• **SET EXERCISE**
Quote all of the data below word for word, line by line, changing nothing.

>> begin RECORDS SHOWN

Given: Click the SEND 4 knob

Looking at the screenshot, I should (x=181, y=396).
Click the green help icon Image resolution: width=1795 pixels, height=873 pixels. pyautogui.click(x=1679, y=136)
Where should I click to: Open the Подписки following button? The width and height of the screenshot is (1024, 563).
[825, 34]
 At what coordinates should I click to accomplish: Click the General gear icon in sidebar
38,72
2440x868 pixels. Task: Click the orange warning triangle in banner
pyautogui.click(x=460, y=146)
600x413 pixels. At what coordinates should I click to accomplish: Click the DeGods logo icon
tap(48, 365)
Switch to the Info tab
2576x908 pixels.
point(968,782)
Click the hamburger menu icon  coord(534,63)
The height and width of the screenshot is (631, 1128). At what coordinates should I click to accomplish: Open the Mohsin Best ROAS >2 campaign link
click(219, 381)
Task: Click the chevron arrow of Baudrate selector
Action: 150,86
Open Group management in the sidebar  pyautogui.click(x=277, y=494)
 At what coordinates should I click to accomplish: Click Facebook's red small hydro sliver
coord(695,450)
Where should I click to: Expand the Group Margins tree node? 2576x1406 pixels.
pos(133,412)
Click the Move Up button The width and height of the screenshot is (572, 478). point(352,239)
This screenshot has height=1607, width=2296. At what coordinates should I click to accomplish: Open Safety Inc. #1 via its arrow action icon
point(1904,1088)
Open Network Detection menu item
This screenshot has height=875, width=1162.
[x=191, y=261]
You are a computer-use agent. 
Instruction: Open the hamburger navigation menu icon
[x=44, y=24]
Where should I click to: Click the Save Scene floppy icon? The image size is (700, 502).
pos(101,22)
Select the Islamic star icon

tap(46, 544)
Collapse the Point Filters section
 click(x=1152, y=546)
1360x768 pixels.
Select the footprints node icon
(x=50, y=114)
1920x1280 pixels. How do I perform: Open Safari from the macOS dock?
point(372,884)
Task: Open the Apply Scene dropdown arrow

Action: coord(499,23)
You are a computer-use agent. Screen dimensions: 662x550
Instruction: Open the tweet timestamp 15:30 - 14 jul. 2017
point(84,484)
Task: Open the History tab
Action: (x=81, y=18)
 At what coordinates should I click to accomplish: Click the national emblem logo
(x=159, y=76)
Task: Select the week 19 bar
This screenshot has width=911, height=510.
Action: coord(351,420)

>> end RECORDS SHOWN

• **RESPONSE**
Given: Click the SEND 4 knob

Looking at the screenshot, I should (x=181, y=396).
Click the green help icon Image resolution: width=1795 pixels, height=873 pixels. pyautogui.click(x=1679, y=136)
Where should I click to: Open the Подписки following button? The width and height of the screenshot is (1024, 563).
[825, 34]
 At what coordinates should I click to accomplish: Click the General gear icon in sidebar
38,72
2440x868 pixels. Task: Click the orange warning triangle in banner
pyautogui.click(x=460, y=146)
600x413 pixels. At what coordinates should I click to accomplish: Click the DeGods logo icon
tap(48, 365)
Switch to the Info tab
2576x908 pixels.
point(968,782)
Click the hamburger menu icon  coord(534,63)
The height and width of the screenshot is (631, 1128). At what coordinates should I click to accomplish: Open the Mohsin Best ROAS >2 campaign link
click(219, 381)
Task: Click the chevron arrow of Baudrate selector
Action: 150,86
Open Group management in the sidebar  pyautogui.click(x=277, y=494)
 At what coordinates should I click to accomplish: Click Facebook's red small hydro sliver
coord(695,450)
Where should I click to: Expand the Group Margins tree node? 2576x1406 pixels.
pos(133,412)
Click the Move Up button The width and height of the screenshot is (572, 478). point(352,239)
This screenshot has height=1607, width=2296. At what coordinates should I click to accomplish: Open Safety Inc. #1 via its arrow action icon
point(1904,1088)
Open Network Detection menu item
This screenshot has height=875, width=1162.
[x=191, y=261]
You are a computer-use agent. 
Instruction: Open the hamburger navigation menu icon
[x=44, y=24]
Where should I click to: Click the Save Scene floppy icon? The image size is (700, 502).
pos(101,22)
Select the Islamic star icon

tap(46, 544)
Collapse the Point Filters section
 click(x=1152, y=546)
1360x768 pixels.
Select the footprints node icon
(x=50, y=114)
1920x1280 pixels. How do I perform: Open Safari from the macOS dock?
point(372,884)
Task: Open the Apply Scene dropdown arrow

Action: coord(499,23)
You are a computer-use agent. Screen dimensions: 662x550
Instruction: Open the tweet timestamp 15:30 - 14 jul. 2017
point(84,484)
Task: Open the History tab
Action: (x=81, y=18)
 At what coordinates should I click to accomplish: Click the national emblem logo
(x=159, y=76)
Task: Select the week 19 bar
This screenshot has width=911, height=510.
Action: coord(351,420)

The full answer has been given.